[Start]
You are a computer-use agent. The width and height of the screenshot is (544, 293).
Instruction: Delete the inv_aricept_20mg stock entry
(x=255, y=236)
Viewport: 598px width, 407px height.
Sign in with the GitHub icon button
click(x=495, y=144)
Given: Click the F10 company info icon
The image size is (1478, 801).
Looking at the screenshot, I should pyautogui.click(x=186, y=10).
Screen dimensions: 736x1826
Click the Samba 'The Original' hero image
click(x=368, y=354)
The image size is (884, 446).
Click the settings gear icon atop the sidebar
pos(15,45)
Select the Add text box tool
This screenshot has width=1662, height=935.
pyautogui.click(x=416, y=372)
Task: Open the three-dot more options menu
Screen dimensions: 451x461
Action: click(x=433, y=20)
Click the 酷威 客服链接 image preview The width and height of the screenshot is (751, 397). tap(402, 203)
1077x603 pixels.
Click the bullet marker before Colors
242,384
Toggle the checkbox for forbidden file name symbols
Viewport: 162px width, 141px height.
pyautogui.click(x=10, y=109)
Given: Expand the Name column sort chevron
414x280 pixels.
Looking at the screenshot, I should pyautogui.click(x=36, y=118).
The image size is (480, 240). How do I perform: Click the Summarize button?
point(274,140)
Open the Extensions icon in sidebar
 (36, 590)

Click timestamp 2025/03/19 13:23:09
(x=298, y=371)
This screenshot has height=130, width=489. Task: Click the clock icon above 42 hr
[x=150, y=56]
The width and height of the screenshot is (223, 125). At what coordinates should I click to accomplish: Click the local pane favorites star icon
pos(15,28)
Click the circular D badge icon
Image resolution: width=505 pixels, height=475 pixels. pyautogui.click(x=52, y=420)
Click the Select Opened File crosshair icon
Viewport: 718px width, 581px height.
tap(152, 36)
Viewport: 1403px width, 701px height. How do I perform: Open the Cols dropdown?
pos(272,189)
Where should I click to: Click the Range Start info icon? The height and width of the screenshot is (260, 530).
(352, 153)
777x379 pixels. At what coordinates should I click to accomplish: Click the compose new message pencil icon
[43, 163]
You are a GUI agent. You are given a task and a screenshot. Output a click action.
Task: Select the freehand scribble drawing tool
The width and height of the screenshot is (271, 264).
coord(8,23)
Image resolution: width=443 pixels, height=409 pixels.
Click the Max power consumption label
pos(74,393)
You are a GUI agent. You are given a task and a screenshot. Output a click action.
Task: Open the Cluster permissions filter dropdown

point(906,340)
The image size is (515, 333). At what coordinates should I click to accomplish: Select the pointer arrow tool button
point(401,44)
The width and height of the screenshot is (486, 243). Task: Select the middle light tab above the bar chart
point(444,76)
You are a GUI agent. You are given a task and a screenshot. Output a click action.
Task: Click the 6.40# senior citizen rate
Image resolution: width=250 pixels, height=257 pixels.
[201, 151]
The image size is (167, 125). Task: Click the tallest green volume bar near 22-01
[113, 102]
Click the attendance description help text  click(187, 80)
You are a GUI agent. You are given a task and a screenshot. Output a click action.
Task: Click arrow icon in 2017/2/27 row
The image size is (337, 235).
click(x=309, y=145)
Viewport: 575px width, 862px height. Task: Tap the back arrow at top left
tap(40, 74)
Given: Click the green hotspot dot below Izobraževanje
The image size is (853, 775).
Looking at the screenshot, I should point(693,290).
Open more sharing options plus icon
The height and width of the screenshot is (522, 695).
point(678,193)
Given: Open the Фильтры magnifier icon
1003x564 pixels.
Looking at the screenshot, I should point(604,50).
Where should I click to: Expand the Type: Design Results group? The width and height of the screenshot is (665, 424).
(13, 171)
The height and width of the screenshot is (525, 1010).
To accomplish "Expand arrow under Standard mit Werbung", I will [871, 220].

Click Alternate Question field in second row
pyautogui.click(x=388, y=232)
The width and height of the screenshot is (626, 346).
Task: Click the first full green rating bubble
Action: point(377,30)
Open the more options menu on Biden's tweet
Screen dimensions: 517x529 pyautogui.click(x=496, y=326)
[End]
Instructions to follow: Rewrite the rows above, changing every "icon" to "glyph" and leaving the rest unchanged.

Task output:
You are a computer-use agent. The width and height of the screenshot is (544, 293).
Instruction: Delete the inv_aricept_20mg stock entry
(x=255, y=236)
Viewport: 598px width, 407px height.
Sign in with the GitHub glyph button
click(x=495, y=144)
Given: Click the F10 company info glyph
The image size is (1478, 801).
Looking at the screenshot, I should pyautogui.click(x=186, y=10).
Screen dimensions: 736x1826
Click the Samba 'The Original' hero image
click(x=368, y=354)
The image size is (884, 446).
Click the settings gear glyph atop the sidebar
pos(15,45)
Select the Add text box tool
This screenshot has width=1662, height=935.
pyautogui.click(x=416, y=372)
Task: Open the three-dot more options menu
Screen dimensions: 451x461
Action: click(x=433, y=20)
Click the 酷威 客服链接 image preview The width and height of the screenshot is (751, 397). tap(402, 203)
1077x603 pixels.
Click the bullet marker before Colors
242,384
Toggle the checkbox for forbidden file name symbols
Viewport: 162px width, 141px height.
pyautogui.click(x=10, y=109)
Given: Expand the Name column sort chevron
414x280 pixels.
Looking at the screenshot, I should pyautogui.click(x=36, y=118).
The image size is (480, 240). How do I perform: Click the Summarize button?
point(274,140)
Open the Extensions glyph in sidebar
 (36, 590)

Click timestamp 2025/03/19 13:23:09
(x=298, y=371)
This screenshot has height=130, width=489. Task: Click the clock glyph above 42 hr
[x=150, y=56]
The width and height of the screenshot is (223, 125). At what coordinates should I click to accomplish: Click the local pane favorites star glyph
pos(15,28)
Click the circular D badge glyph
Image resolution: width=505 pixels, height=475 pixels. pyautogui.click(x=52, y=420)
Click the Select Opened File crosshair glyph
Viewport: 718px width, 581px height.
tap(152, 36)
Viewport: 1403px width, 701px height. How do I perform: Open the Cols dropdown?
pos(272,189)
Where should I click to: Click the Range Start info glyph? The height and width of the screenshot is (260, 530).
(352, 153)
777x379 pixels. At what coordinates should I click to accomplish: Click the compose new message pencil glyph
[43, 163]
You are a GUI agent. You are given a task and a screenshot. Output a click action.
Task: Select the freehand scribble drawing tool
The width and height of the screenshot is (271, 264).
coord(8,23)
Image resolution: width=443 pixels, height=409 pixels.
Click the Max power consumption label
pos(74,393)
You are a GUI agent. You are given a task and a screenshot. Output a click action.
Task: Open the Cluster permissions filter dropdown

point(906,340)
The image size is (515, 333). At what coordinates should I click to accomplish: Select the pointer arrow tool button
point(401,44)
The width and height of the screenshot is (486, 243). Task: Select the middle light tab above the bar chart
point(444,76)
You are a GUI agent. You are given a task and a screenshot. Output a click action.
Task: Click the 6.40# senior citizen rate
Image resolution: width=250 pixels, height=257 pixels.
[201, 151]
The image size is (167, 125). Task: Click the tallest green volume bar near 22-01
[113, 102]
Click the attendance description help text  click(187, 80)
You are a GUI agent. You are given a task and a screenshot. Output a click action.
Task: Click arrow glyph in 2017/2/27 row
The image size is (337, 235).
click(x=309, y=145)
Viewport: 575px width, 862px height. Task: Tap the back arrow at top left
tap(40, 74)
Given: Click the green hotspot dot below Izobraževanje
The image size is (853, 775).
Looking at the screenshot, I should point(693,290).
Open more sharing options plus glyph
The height and width of the screenshot is (522, 695).
point(678,193)
Given: Open the Фильтры magnifier glyph
1003x564 pixels.
Looking at the screenshot, I should point(604,50).
Where should I click to: Expand the Type: Design Results group? The width and height of the screenshot is (665, 424).
(13, 171)
The height and width of the screenshot is (525, 1010).
To accomplish "Expand arrow under Standard mit Werbung", I will [871, 220].

Click Alternate Question field in second row
pyautogui.click(x=388, y=232)
The width and height of the screenshot is (626, 346).
Task: Click the first full green rating bubble
Action: point(377,30)
Open the more options menu on Biden's tweet
Screen dimensions: 517x529 pyautogui.click(x=496, y=326)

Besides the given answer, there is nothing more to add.